First, I wish to make it clear, if I have not already done so, that the trial judge should not be criticised for what occurred. He was placed in an invidious position by what the jury did. He could not have known in advance what was in the critical note. Once he was seised of its contents, he had to make a choice about what to do, unassisted by counsel’s submissions. The circumstances were in my experience, and the Court’s experience, unique. Viewed with the wisdom of hindsight and the assistance of counsel, I have concluded that his choice was the wrong one. But that does not reflect adversely upon his Honour, who fairly – as I would have expected - placed the entire circumstances before this Court.
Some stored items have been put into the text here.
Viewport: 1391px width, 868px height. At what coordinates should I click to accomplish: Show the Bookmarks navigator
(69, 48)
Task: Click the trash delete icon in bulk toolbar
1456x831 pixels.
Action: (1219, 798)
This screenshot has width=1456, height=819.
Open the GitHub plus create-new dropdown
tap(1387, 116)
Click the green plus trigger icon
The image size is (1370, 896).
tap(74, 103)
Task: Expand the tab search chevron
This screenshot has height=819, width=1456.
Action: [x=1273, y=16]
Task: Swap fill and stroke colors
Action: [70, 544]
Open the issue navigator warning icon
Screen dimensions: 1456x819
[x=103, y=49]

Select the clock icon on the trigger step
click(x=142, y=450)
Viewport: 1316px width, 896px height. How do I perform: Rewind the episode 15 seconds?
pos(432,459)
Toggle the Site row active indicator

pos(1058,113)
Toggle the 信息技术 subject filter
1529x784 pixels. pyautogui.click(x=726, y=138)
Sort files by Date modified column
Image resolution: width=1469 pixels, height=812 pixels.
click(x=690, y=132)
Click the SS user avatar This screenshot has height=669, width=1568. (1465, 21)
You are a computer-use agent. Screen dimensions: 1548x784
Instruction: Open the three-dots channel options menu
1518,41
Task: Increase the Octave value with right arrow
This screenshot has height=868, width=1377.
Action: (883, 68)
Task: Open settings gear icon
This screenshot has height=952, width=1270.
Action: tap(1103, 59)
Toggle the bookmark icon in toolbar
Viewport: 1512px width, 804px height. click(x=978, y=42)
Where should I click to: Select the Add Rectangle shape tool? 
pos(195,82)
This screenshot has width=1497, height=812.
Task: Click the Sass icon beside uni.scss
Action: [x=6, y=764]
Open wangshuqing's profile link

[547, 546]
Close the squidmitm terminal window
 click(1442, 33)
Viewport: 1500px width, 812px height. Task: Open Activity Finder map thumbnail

Second, in my view an instruction for juries should be developed which will prevent a repetition, unlikely though it might be, of what happened in this case.
WEINBERG JA:
I agree for the reasons given by Ashley JA that this appeal should be allowed. I note that there is nothing currently in the Charge Book (prepared by the Judicial College of Victoria) which informs the jury that they should not reveal the numbers in favour of conviction or acquittal when conveying to the judge that they are having
difficulty arriving at a unanimous verdict. In my view, it would be sensible to include in the Charge Book a specific instruction to that effect.
HARPER JA:
I agree, for the reasons given by the learned presiding judge, that the appeal should be allowed and a new trial directed. I wish particularly to associate myself with his Honour’s postscript.